Mongolite 0.5: authentication and iterators

July 29, 2015

A new version of the mongolite package has appeared on CRAN. Mongolite builds on jsonlite to provide a simple, high-performance MongoDB client for R, which makes storing small or large data in a database as easy as converting it to/from JSON. Have a look at the vignette or useR2015 slides to get started with inserting, json queries, aggregation and map-reduce.

Authentication and mongolabs

This release fixes an issue with the authentication mechanism that was reported by Dean Attali. The new version should properly authenticate to secured mongodb servers.

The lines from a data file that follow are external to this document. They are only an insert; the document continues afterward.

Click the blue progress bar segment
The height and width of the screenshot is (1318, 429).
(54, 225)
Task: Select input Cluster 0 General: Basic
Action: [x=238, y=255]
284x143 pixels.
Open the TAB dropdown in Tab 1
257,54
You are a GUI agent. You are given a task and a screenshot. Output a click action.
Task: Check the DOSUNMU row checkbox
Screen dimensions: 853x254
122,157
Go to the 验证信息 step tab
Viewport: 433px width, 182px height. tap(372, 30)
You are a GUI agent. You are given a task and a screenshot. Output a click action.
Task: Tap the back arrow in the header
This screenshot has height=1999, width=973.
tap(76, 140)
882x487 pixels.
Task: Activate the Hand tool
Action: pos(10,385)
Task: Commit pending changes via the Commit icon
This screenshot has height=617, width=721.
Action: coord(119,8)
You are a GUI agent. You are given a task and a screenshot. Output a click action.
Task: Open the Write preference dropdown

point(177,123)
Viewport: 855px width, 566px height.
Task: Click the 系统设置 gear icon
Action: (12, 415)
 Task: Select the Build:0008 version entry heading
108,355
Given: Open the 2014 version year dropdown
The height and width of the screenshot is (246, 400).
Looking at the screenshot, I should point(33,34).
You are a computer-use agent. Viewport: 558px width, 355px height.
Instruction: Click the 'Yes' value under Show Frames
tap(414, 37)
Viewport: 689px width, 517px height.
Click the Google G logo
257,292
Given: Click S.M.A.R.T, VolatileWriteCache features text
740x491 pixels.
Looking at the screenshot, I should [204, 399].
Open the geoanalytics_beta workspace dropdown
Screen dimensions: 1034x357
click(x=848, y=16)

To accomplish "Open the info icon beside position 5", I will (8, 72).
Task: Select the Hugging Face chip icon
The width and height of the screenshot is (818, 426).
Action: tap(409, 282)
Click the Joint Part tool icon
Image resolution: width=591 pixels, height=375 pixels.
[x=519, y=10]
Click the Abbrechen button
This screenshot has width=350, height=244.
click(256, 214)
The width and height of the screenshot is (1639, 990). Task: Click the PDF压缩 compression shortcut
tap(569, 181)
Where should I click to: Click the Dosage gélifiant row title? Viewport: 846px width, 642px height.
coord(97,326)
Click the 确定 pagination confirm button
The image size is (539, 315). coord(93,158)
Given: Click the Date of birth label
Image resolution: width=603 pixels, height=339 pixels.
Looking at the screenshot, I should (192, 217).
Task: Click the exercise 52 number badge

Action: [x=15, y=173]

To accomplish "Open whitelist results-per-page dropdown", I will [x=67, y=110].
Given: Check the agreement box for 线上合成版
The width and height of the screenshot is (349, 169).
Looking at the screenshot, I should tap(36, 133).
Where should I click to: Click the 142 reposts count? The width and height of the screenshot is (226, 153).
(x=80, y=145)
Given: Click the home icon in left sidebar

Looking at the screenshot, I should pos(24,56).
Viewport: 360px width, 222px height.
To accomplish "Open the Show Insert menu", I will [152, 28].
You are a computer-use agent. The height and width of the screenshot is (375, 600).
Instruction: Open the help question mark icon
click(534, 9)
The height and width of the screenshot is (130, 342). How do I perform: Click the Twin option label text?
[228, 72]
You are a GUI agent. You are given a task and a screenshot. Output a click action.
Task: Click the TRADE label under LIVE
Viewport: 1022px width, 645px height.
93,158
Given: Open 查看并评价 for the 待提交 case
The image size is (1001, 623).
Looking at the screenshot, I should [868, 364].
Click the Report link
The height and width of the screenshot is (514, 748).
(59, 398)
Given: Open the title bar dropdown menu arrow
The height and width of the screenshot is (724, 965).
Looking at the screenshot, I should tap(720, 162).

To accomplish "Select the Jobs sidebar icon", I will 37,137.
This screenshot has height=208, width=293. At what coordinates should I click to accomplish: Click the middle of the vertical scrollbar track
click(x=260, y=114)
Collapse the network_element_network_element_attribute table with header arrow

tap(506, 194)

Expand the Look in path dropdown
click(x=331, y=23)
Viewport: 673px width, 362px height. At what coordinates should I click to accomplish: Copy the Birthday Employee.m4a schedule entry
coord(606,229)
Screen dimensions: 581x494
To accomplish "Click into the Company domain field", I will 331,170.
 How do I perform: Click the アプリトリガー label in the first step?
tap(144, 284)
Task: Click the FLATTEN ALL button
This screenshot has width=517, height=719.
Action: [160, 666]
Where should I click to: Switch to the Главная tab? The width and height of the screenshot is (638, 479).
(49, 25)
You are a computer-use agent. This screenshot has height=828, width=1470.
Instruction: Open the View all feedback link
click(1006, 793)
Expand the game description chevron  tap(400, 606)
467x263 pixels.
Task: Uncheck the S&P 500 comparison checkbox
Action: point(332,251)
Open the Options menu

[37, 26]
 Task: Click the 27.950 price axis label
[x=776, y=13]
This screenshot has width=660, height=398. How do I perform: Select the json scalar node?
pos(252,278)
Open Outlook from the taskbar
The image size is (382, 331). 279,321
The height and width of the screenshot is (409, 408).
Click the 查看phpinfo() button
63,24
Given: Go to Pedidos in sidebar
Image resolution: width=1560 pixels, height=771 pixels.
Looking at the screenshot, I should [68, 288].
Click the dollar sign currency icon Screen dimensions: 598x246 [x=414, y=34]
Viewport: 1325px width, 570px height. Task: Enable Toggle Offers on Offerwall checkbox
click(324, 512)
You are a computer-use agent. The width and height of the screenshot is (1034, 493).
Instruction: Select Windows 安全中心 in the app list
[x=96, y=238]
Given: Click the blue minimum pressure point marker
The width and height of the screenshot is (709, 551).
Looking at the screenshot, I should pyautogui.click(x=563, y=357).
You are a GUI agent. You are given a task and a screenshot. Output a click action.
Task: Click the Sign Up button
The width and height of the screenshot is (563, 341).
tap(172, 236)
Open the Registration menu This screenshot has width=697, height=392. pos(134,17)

Try running the code below to grab some flights data from my mongolabs server:

# load the package
library(mongolite)
stopifnot(packageVersion("mongolite") >= "0.5")

# Connect to the 'flights' dataset
flights <- mongo("flights", url = "mongodb://readonly:test@ds043942.mongolab.com:43942/jeroen_test")

# Count data for query
flights$count('{"day":1,"month":1}')

# Get data for query
jan1_flights <- flights$find('{"day":1,"month":1}')

While debugging this, I found that mongolab is actually very cool. You can sign up for a your own free (up to 500MB) mongodb server and easily create data collections with one or more read-only and/or read-write user accounts. This provides a pretty neat way to publish some data (read-only) or sync and collaborate with colleagues (read-write).

Iterators

Another feature request from some early adopters was to add support for iterators. Usually you want to use the mongo$find() method which automatically converts data from a query into a dataframe. However sometimes you need finer control over the individual documents.

The new version adds a mongo$iterate() method to manually iteratate over the individual records from a query without any automatic simplification. Using the same example query as above:

# Connect to the 'flights' dataset
flights <- mongo("flights", url = "mongodb://readonly:test@ds043942.mongolab.com:43942/jeroen_test")

# Create iterator
iter <- flights$iterate('{"day":1,"month":1}')

# Iterate over individual records
while(!is.null(doc <- iter$one())){
	# do something with the row here
	print(doc)
}

Currently the iterator has 3 methods: one(), batch(n = 1000) and page(n = 1000). The iter$one method will pop one document from iterator (it would be called iter$next() if that was not a reserved keyword in R). Both iter$batch(n) and iter$page(n) pop n documents at once. The difference is that iter$batch returns a list of at most length n whereas iter$page returns a data frame with at most n rows.

Once the iterator is exhausted, its methods will only return NULL.